*PROBLEM DESCRIPTION:* Exactly the lines below from the one with "Task: Open help for the Targets field" up to and including the one with "Open notifications bell" make up the answer, with nothing else added.

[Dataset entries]
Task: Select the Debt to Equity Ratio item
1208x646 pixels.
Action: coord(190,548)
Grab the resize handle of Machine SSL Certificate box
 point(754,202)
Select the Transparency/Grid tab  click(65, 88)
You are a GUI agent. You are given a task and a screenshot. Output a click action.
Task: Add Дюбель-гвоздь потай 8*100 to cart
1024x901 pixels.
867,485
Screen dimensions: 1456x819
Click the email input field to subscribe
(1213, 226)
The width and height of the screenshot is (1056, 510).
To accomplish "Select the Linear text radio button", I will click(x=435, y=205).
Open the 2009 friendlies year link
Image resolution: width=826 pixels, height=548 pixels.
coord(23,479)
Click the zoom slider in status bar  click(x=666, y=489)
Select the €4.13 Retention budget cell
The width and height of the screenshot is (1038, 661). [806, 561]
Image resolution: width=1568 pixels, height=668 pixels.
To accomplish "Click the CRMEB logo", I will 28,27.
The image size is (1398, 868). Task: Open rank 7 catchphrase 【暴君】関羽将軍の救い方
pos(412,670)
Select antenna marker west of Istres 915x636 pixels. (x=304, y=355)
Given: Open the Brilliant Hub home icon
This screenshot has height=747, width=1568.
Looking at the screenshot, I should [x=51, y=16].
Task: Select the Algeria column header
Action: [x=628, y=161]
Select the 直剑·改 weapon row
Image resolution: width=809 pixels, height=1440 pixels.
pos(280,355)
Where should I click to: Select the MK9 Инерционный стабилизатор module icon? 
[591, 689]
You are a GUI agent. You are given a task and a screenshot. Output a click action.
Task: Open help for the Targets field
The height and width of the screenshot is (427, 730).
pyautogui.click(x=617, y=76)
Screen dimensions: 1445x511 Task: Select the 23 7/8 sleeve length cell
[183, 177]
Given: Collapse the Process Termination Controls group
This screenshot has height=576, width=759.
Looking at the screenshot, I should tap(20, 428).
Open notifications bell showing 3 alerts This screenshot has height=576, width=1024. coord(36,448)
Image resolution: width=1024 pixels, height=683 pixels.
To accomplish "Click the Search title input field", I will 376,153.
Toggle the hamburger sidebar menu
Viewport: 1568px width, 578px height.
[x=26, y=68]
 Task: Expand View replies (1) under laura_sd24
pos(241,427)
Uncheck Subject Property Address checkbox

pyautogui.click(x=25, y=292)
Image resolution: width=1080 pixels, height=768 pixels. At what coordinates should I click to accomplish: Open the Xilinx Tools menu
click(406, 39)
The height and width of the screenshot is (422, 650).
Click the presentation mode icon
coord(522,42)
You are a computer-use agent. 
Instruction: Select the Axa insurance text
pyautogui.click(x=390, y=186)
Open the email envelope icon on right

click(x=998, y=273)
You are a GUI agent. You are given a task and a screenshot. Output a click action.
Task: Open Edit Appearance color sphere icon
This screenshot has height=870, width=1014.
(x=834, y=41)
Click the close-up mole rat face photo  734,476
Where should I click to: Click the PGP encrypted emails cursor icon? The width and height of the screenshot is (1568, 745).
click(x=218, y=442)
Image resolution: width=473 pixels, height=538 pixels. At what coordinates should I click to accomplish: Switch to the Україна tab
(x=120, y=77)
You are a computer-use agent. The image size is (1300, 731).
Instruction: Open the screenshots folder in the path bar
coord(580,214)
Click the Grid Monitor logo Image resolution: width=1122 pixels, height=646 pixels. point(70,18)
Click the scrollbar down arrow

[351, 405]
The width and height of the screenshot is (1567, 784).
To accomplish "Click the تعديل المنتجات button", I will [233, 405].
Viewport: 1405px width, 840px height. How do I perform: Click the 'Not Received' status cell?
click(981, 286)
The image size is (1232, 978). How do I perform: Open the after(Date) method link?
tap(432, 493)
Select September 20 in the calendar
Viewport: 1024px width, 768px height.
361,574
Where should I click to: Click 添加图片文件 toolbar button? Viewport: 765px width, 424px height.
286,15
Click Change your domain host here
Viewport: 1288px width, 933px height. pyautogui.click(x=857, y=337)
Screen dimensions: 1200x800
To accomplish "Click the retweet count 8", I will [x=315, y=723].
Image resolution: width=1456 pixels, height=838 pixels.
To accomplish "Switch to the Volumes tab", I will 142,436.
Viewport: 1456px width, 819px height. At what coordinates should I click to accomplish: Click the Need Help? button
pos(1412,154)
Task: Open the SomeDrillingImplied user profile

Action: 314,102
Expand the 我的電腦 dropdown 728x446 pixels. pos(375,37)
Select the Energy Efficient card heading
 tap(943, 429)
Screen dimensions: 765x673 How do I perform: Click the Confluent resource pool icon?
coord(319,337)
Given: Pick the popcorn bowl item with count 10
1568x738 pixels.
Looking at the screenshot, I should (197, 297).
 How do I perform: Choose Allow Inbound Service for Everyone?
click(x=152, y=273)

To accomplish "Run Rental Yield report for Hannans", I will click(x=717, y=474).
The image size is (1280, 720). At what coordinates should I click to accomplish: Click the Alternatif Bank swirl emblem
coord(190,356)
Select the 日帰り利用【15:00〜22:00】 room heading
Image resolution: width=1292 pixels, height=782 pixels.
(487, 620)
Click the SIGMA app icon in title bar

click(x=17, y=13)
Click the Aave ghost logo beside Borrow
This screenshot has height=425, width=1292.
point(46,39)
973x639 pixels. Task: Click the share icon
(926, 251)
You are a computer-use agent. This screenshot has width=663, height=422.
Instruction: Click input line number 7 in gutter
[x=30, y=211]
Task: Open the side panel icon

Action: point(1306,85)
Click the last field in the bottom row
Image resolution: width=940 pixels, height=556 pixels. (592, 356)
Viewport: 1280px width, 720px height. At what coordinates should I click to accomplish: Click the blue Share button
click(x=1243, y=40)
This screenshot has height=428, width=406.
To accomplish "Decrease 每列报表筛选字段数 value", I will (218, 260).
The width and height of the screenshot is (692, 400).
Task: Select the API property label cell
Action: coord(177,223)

*SOLUTION:*
Task: Open help for the Targets field
The height and width of the screenshot is (427, 730).
pyautogui.click(x=617, y=76)
Screen dimensions: 1445x511 Task: Select the 23 7/8 sleeve length cell
[183, 177]
Given: Collapse the Process Termination Controls group
This screenshot has height=576, width=759.
Looking at the screenshot, I should tap(20, 428).
Open notifications bell showing 3 alerts This screenshot has height=576, width=1024. coord(36,448)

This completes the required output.